REQUIREMENT: Copy out the material below word for word, from the line containing "Select the Html" down to the end of the material.

----- DATA SHOWN -----

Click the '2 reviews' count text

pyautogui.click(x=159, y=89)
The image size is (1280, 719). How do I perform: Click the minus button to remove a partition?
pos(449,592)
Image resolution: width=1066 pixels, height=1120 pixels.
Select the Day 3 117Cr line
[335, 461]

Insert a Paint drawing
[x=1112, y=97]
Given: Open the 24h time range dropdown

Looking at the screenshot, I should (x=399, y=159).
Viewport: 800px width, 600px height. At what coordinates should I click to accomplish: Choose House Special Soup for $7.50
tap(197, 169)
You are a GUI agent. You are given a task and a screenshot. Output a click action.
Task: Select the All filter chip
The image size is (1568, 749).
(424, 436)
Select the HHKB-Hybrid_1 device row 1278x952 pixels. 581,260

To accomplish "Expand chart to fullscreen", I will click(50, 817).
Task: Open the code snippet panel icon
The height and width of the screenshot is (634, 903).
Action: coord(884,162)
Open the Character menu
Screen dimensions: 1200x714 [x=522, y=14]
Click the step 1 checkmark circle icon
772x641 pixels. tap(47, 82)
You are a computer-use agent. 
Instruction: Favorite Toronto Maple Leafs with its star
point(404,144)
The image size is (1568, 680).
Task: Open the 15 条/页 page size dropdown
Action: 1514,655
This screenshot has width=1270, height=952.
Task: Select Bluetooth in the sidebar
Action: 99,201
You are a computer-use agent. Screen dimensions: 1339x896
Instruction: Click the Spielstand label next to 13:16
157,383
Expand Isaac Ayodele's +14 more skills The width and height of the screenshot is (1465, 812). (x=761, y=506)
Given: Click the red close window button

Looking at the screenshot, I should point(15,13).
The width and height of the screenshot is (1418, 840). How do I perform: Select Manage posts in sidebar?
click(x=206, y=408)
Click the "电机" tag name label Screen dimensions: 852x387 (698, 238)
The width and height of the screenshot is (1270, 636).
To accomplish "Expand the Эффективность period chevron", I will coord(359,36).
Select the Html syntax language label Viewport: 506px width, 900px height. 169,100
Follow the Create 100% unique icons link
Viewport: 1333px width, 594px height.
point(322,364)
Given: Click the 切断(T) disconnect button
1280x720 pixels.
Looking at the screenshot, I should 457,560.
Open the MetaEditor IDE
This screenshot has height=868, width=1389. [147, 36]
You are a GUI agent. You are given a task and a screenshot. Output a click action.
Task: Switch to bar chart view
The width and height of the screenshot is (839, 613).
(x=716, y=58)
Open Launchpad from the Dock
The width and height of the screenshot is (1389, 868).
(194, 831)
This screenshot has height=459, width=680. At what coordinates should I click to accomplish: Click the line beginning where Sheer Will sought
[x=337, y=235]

-----

FULL RESPONSE:
Select the Html syntax language label Viewport: 506px width, 900px height. 169,100
Follow the Create 100% unique icons link
Viewport: 1333px width, 594px height.
point(322,364)
Given: Click the 切断(T) disconnect button
1280x720 pixels.
Looking at the screenshot, I should 457,560.
Open the MetaEditor IDE
This screenshot has height=868, width=1389. [147, 36]
You are a GUI agent. You are given a task and a screenshot. Output a click action.
Task: Switch to bar chart view
The width and height of the screenshot is (839, 613).
(x=716, y=58)
Open Launchpad from the Dock
The width and height of the screenshot is (1389, 868).
(194, 831)
This screenshot has height=459, width=680. At what coordinates should I click to accomplish: Click the line beginning where Sheer Will sought
[x=337, y=235]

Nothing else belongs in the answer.